BYU-Idaho Activities Program takes student participation to new levels.

The new Student Activities Program at Brigham Young University-Idaho is taking shape by adding innovative programs and expanding an existing infrastructure.
President Gordon B. Hinckley first introduced the concept for the new program when the transition of Ricks College to BYU-Idaho was announced. The school would shift its emphasis from intercollegiate athletics "to a year-round activity program designed to involve and meet the needs of a diverse student body."
The Activities Program intends to augment classroom teachings and help prepare students for life. "The program is intended to build leaders," Elder Henry B. Eyring of the Quorum of the Twelve Apostles and Commissioner of the Church Educational System said in BYU Magazine. "This activity leadership training of the broadest and most exciting kind."
The premise that students are free to "act and not be acted upon" is the foundation of the Activities Program. Students determine their own specific level of commitment--from leisure to competitive. In the new program, students will be participants and not just spectators in a numerous list of activities. "This program is driven by students' interests and needs," Devin Shaum, director of the Activities Program, said. "These activities will connect back to their academic experience."

All activities are structured within four divisions: Arts, Enrichment, Physical, and Social. Thus far, much of the emphasis has been placed upon Physical Activities as Ricks College intercollegiate athletics come to a close. But the other areas will also be expanded, adjusted and refined as necessary to meet the objectives of the Activities Program.
Much of the infrastructure of the four divisions was already in place prior to the announcement. The Social segment, which includes talent, entertainment, dances, and clubs, will not require major changes, only the rethinking of how it will be connected with the other areas.

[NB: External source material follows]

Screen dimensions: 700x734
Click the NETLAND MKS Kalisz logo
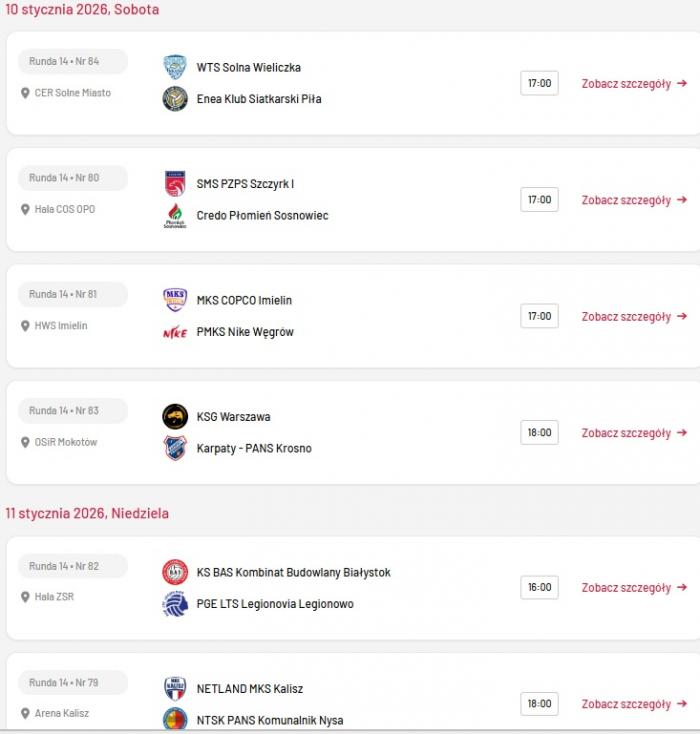175,688
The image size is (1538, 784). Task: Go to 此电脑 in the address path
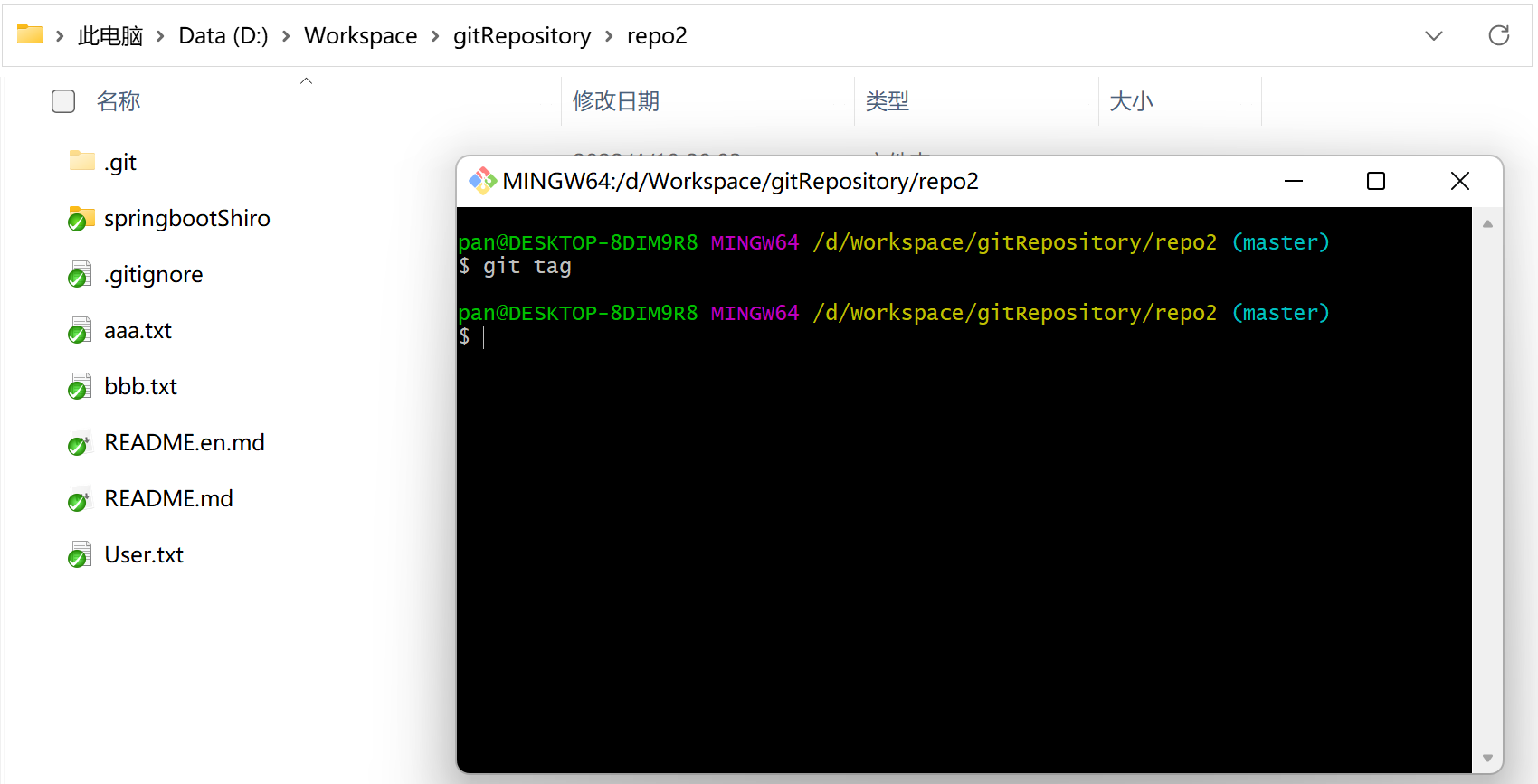(x=110, y=36)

Students have an expanded array of activities to choose from--each with varying levels of commitment. In the Arts area, which includes art, dance, music, and theater, students will have options within each of the sub-areas depending on their interests. For example, a student could participate in a one-day dance workshop, social dance class, or belong to the Ballroom Dance Company.

The Physical Activities portion of the program has been the most active thus far and is subdivided into Fitness, Outdoor, and Sports. In the fall 2002, the Activities Program plans to roll out competitive athletics within the university, broadening access to a level formerly characteristic of only varsity athletics.

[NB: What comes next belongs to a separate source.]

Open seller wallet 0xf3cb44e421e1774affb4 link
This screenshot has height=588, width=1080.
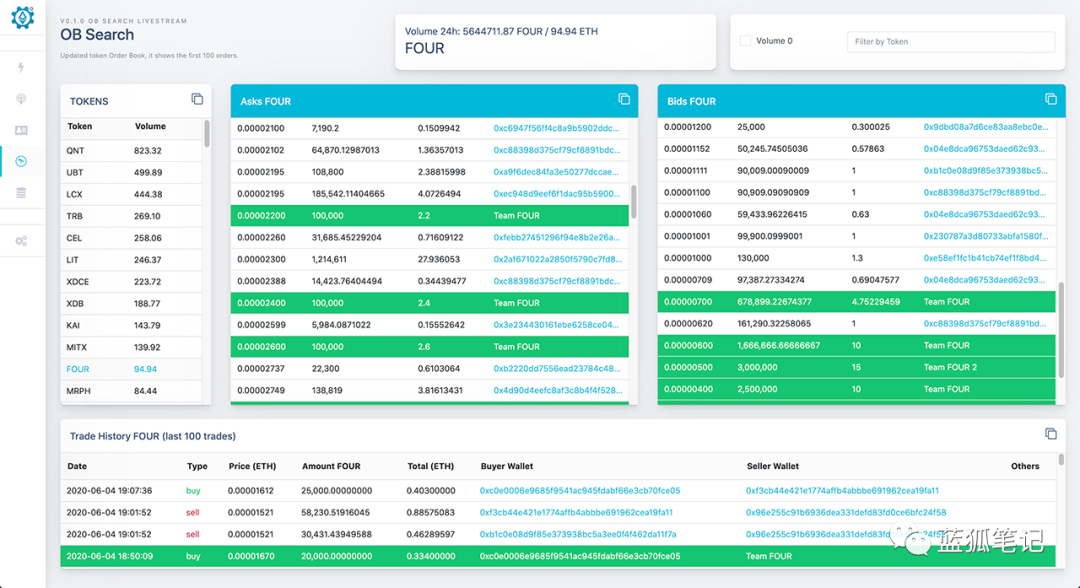(x=842, y=491)
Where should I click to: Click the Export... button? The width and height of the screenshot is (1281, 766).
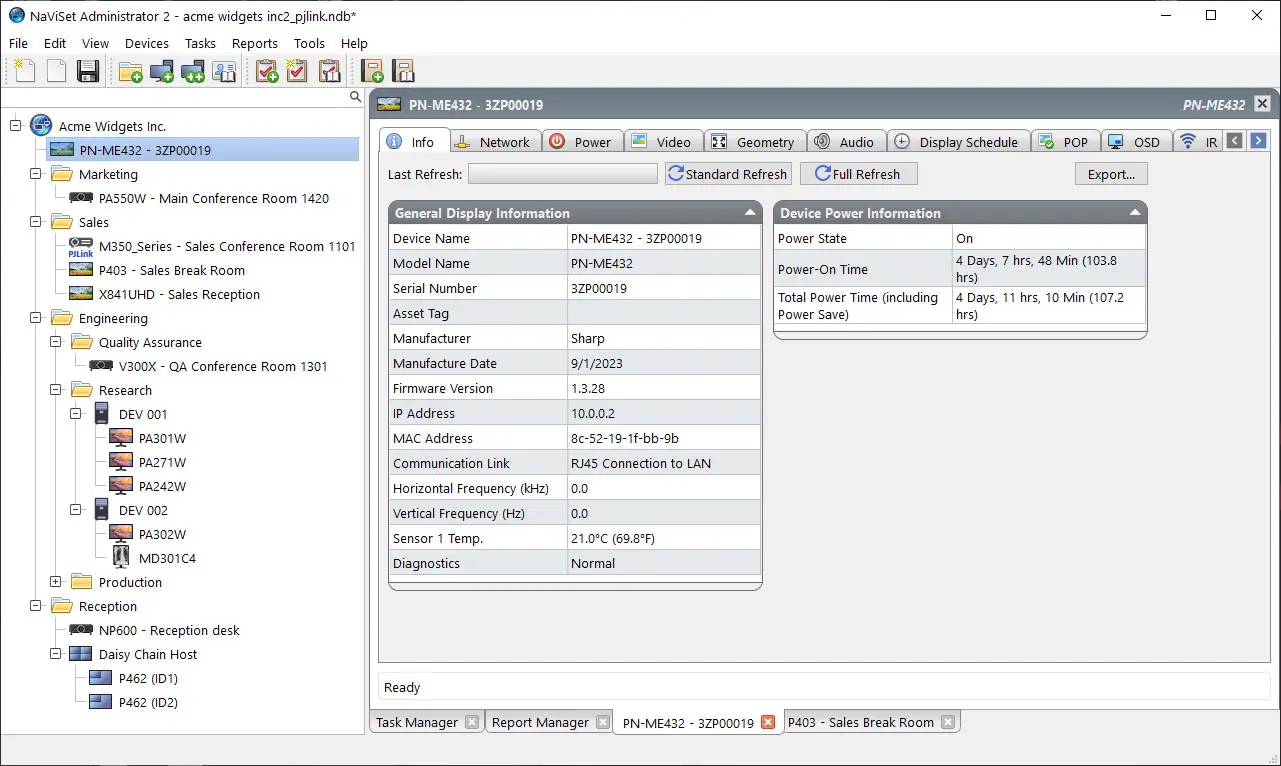(x=1111, y=174)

The outdoor portion has purchased equipment such as canoes and mountain bikes and will expand its offerings as it continues to rollout. The university unveiled an outdoor ice skating rink in January with tremendous success. Three hundred pairs of ice skates were purchased for rentals.

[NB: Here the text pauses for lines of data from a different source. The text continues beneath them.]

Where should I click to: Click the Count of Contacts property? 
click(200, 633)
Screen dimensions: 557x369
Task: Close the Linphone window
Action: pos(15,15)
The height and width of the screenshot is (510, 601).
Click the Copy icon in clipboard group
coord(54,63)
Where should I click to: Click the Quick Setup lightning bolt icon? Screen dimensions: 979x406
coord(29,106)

Also, the university purchased 120 acres to create the Henry's Fork Outdoor Learning Center. The center will allow students an outdoor experience while saving time and travel expenses. It will provide hiking, canoeing, camping, biking, and horse paths.
"This is a unique opportunity for academics and the Activities Program to work together in developing the programs and uses of the property," Shaum said.

Shaum foresees students teaching other students and being proactive outside of academic responsibilities. Currently, students teach fitness and kayaking (noncredit classes), which, incidentally, have similar enrollments as those taken for credit.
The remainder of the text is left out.